Nikolaus Piper, New York

Manche nennen das Treffen ein "Sommerlager für Medienmogule". Jedes Jahr nach dem amerikanischen Nationalfeiertag am 4. Juli folgen die Großen der Branche einer Einladung des Investmentbankers Herbert Allen nach Sun Valley im abgelegenen US-Bundesstaat Idaho. Der Besuch lohnt sich - nach den exklusiven Medientagen in den Rocky Mountains weiß die Branche meist etwas genauer, was sie in den kommenden zwölf Monaten erwartet.

Wichtigstes Thema in diesem Jahr war der mögliche Verkauf der Videoplattform Hulu. Als heißer Kandidat für den Erwerb der gut zwei Milliarden Dollar teuren Firma gilt der Internet-Riese Google; aber auch Microsoft und Yahoo sind im Gespräch.

Bemerkenswert ist dabei, um welche Art von Firmen es sich bei Verkäufern und möglichen Käufern handelt. Bisher standen hinter Hulu Medienfirmen, die für ihre Produkte neue Vertriebswege suchten, künftig wird es ein Technologiekonzern und/oder einer der Großen im Geschäft mit der Internet-Werbung sein. Nicht mehr die Inhalte treiben die Entwicklung voran, es sind die Werbemöglichkeiten. Roger Iger, der Chef des Disney-Konzerns, versicherte in Sun Valley jedenfalls, die Eigentümer von Hulu hätten sich verpflichtet, das Portal zu verkaufen.

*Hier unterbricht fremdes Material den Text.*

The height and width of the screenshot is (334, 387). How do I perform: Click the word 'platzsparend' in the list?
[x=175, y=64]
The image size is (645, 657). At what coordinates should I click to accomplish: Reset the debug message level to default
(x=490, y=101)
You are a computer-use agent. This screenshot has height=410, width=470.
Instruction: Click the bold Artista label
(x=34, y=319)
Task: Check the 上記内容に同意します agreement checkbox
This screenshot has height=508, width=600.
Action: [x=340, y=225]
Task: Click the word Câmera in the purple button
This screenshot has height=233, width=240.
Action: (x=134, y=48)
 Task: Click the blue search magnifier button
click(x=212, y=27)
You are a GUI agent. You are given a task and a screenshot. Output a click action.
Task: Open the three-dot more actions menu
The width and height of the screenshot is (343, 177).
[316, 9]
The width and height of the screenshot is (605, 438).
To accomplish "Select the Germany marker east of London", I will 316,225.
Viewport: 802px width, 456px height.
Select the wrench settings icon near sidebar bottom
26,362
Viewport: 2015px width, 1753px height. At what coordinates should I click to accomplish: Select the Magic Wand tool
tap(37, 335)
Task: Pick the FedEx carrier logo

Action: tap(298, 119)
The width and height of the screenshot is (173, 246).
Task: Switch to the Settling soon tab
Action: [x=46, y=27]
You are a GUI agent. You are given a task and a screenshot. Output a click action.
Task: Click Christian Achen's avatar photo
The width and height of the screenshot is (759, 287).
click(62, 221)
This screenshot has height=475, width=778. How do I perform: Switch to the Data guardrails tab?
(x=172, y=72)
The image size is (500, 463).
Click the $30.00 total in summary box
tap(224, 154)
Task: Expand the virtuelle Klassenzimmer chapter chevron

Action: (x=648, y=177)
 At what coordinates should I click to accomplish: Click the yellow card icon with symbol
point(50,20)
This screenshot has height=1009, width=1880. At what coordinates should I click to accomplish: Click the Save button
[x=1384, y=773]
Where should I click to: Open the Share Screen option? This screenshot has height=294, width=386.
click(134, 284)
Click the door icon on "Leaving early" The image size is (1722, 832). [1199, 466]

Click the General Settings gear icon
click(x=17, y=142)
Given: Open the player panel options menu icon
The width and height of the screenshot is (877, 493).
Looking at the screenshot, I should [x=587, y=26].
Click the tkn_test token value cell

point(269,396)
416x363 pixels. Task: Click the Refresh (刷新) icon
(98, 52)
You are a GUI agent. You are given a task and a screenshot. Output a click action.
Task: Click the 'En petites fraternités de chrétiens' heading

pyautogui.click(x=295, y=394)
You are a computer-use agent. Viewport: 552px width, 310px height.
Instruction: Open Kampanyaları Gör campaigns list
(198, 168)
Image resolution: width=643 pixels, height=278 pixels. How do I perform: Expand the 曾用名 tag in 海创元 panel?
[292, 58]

Hulu ist typisch für die moderne Medienwelt. Das Unternehmen wurde vor weniger als vier Jahren durch Rupert Murdochs Konzern News Corp, den Konkurrenten NBC Universal und den Finanzinvestor Providence Equity Partners gegründet. Später schloss sich Disney dem Trio an. Das Motiv der Gründer: Sie wollten ihre Inhalte an Menschen vermarkten, die Filme und Serien lieber auf ihrem Computer als auf dem Fernsehschirm sehen. Zunächst wurde auf Hulu alles gratis angeboten; das Portal finanzierte sich ausschließlich durch Werbung.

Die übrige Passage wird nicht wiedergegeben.